#### [Problem statement]
Copy the lines of the material word for word, starting at the line that contains "Where should I click to: Open" and ending at the line that contains "Looking at the screenshot, I should [x=122, y=516].". Include both of those lines.

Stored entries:

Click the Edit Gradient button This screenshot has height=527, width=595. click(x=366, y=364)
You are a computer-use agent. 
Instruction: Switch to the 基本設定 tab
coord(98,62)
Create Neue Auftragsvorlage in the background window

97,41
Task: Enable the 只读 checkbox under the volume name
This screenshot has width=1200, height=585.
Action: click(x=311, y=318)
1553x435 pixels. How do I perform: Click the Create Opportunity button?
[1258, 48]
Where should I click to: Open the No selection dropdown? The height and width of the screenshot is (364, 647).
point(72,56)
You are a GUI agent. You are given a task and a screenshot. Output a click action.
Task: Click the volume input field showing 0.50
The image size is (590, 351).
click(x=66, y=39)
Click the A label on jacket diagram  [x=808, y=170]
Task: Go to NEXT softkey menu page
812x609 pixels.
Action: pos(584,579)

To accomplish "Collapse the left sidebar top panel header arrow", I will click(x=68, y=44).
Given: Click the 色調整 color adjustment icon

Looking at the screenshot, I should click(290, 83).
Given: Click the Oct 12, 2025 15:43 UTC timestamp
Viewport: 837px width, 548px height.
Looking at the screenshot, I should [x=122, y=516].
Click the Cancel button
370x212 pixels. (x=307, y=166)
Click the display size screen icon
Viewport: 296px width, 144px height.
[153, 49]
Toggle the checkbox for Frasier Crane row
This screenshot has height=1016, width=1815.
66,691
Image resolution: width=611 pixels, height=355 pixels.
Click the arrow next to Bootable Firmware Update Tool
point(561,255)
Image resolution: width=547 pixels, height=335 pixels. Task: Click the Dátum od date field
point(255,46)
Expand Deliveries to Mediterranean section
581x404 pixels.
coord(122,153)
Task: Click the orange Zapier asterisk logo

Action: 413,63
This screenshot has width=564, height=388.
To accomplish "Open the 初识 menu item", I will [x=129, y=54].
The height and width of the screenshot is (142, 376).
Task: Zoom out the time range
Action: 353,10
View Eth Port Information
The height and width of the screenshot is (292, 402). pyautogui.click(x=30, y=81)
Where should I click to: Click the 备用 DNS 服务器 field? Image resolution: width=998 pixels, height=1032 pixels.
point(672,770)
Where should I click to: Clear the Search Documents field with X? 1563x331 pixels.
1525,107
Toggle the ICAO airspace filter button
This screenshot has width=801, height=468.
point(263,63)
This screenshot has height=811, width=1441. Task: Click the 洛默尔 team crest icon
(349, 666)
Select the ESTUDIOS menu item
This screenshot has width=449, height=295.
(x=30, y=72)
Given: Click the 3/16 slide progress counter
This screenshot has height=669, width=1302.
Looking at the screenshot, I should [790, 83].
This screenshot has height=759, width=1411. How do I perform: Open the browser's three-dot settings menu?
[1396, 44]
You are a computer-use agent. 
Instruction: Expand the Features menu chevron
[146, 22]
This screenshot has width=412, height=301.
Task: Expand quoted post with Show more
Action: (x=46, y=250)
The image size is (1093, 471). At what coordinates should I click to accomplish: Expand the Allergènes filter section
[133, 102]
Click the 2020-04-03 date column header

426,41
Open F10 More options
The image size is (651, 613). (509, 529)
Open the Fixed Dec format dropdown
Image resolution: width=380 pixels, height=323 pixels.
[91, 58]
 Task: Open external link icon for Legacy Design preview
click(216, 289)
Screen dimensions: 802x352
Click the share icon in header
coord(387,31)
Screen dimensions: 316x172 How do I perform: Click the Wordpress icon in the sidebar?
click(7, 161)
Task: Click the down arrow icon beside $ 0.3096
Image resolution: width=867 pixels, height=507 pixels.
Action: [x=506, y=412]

#### [Answer to this task]
Where should I click to: Open the No selection dropdown? The height and width of the screenshot is (364, 647).
point(72,56)
You are a GUI agent. You are given a task and a screenshot. Output a click action.
Task: Click the volume input field showing 0.50
The image size is (590, 351).
click(x=66, y=39)
Click the A label on jacket diagram  [x=808, y=170]
Task: Go to NEXT softkey menu page
812x609 pixels.
Action: pos(584,579)

To accomplish "Collapse the left sidebar top panel header arrow", I will click(x=68, y=44).
Given: Click the 色調整 color adjustment icon

Looking at the screenshot, I should click(290, 83).
Given: Click the Oct 12, 2025 15:43 UTC timestamp
Viewport: 837px width, 548px height.
Looking at the screenshot, I should [x=122, y=516].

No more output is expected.